By: Guest contributor
Brick and mortar stores have had a rough time over the past few years. The Covid-19 pandemic saw coronavirus spread around the world and governments in the vast majority of countries implementing measures, restrictions and lockdowns that prevented people from leaving their houses unless absolutely necessary.
This meant that many brick and mortar stores found themselves falling on hard times. However, since the pandemic has passed and now that we’re able to head out and about again, many more of us are considering opening up businesses with face to face interactions. Whether that’s shops, cafes, restaurants, beauty salons or anything else. If you’re in the process of setting up your own tangible store, you’re probably finding that there’s a lot of work to be done.
From developing a product to branding, launching and more. One area that is often neglected? Payments. Here’s more information that will help to guide you on this journey.
Covering Maximum Payment Methods
First, you need to make sure that you’re offering your customers as many types of payment solutions as you possibly can.
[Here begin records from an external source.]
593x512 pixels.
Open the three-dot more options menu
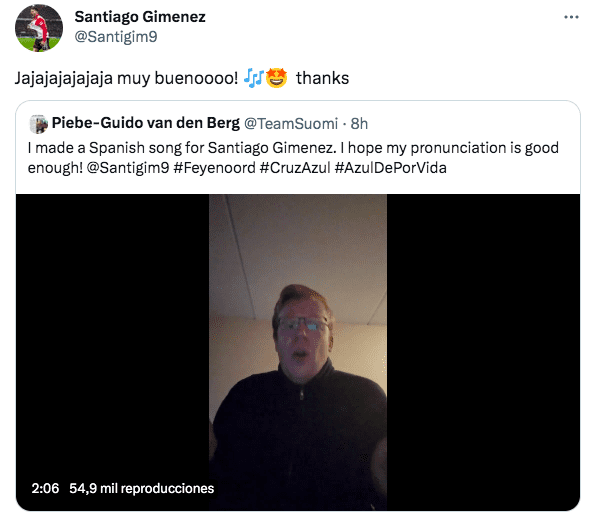(571, 17)
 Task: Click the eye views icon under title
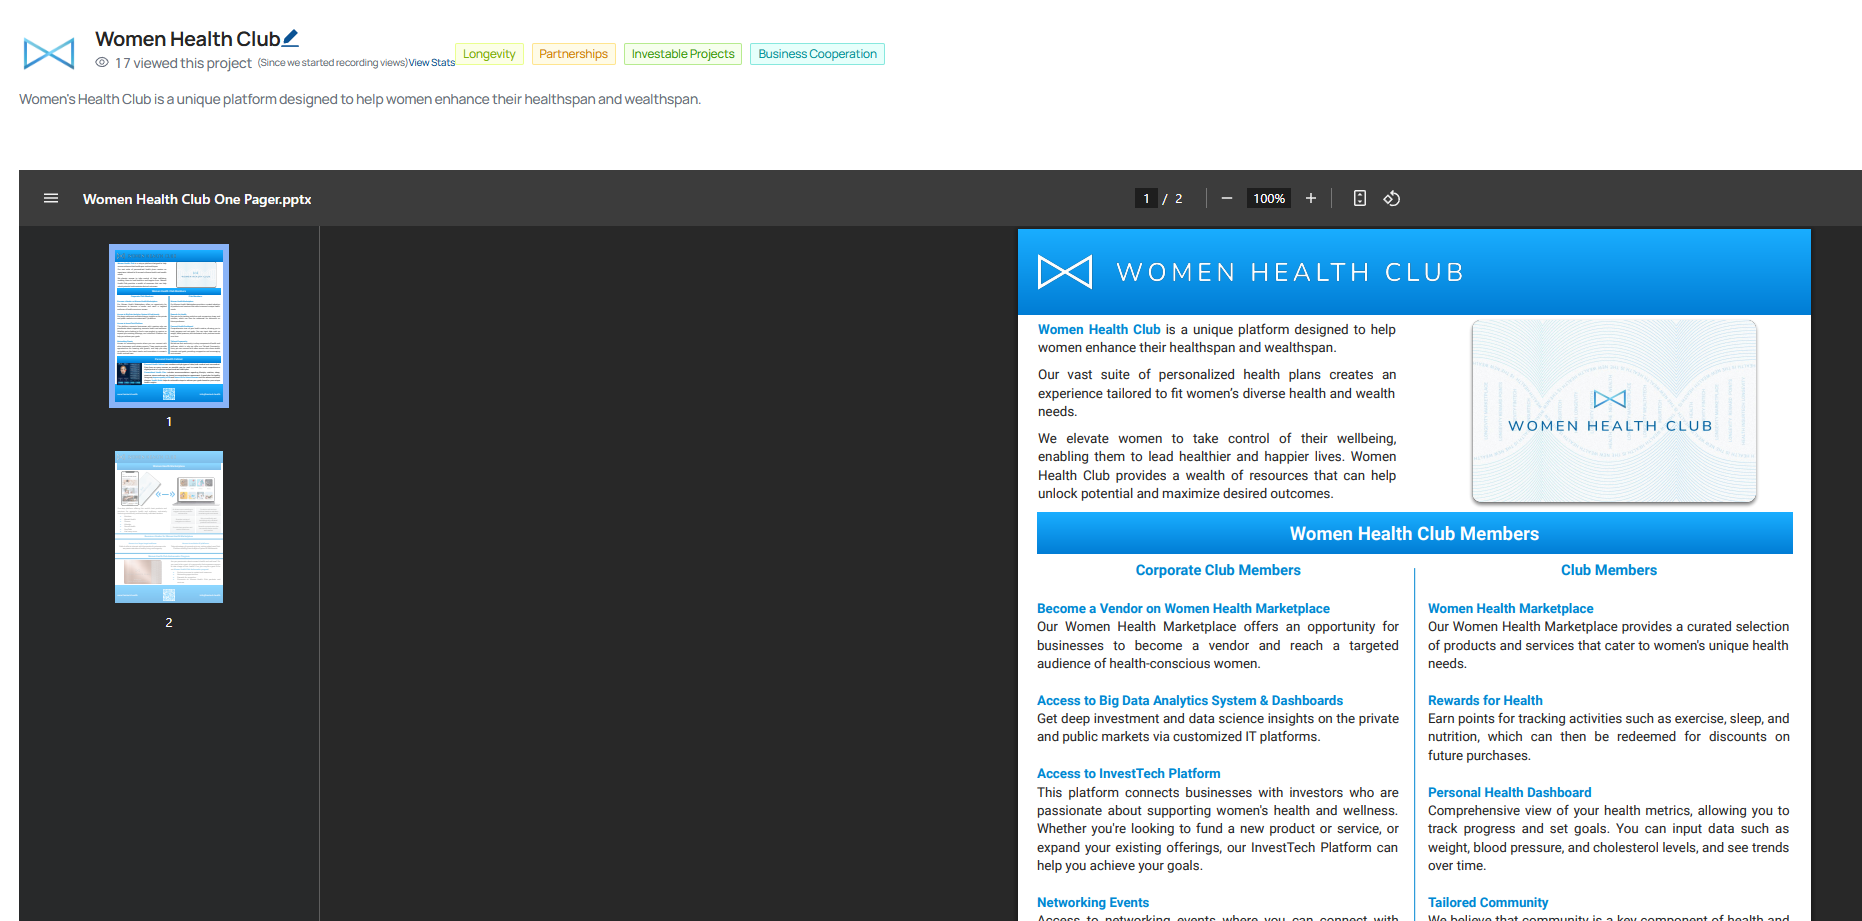[102, 63]
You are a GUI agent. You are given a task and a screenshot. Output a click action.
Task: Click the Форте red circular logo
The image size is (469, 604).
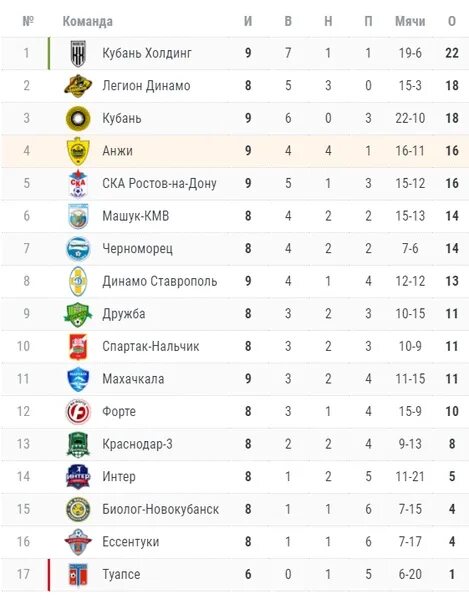point(78,412)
The more types of payment you’re able to take, the less likely you are to see people walk out of the door because they don’t have the right means of paying on them. If you let someone know that you only take cash, they may not be bothered enough to go to a cashpoint. Nowadays, you could even find that just taking card isn’t sufficient – you should make sure that customers can pay through contactless means such as Apple Pay through mobile or Apple Watch.
Setting Up a POS
POS stands for point of sale and, for most businesses, it takes the form of a till point. They don’t come cheap, but they are an essential. You should make sure that you are able to easily scan bar codes, have plenty of change in the cash register in case of cash payments and that card payment methods are attached. You can even get different designs to match the aesthetic of your store.
You don’t necessarily have to stick to a stationary till point either. You can now take mobile payments through tablet. There’s software out there that can allow you to move a tablet around your store as your customer picks out different products, totalling as you go and taking a payment from any space at the end.
If you work in a service industry, you should make sure that tipping is incorporated into the payment process. Many staff, such as wait staff or bar staff can charge on a tablet, offering customers the choice of tipping a choice of percentages before the payment is completed.
Hopefully, some of the different options outlined above should help you to take payments as easily as possible in your store. Give them a try and see how you get on!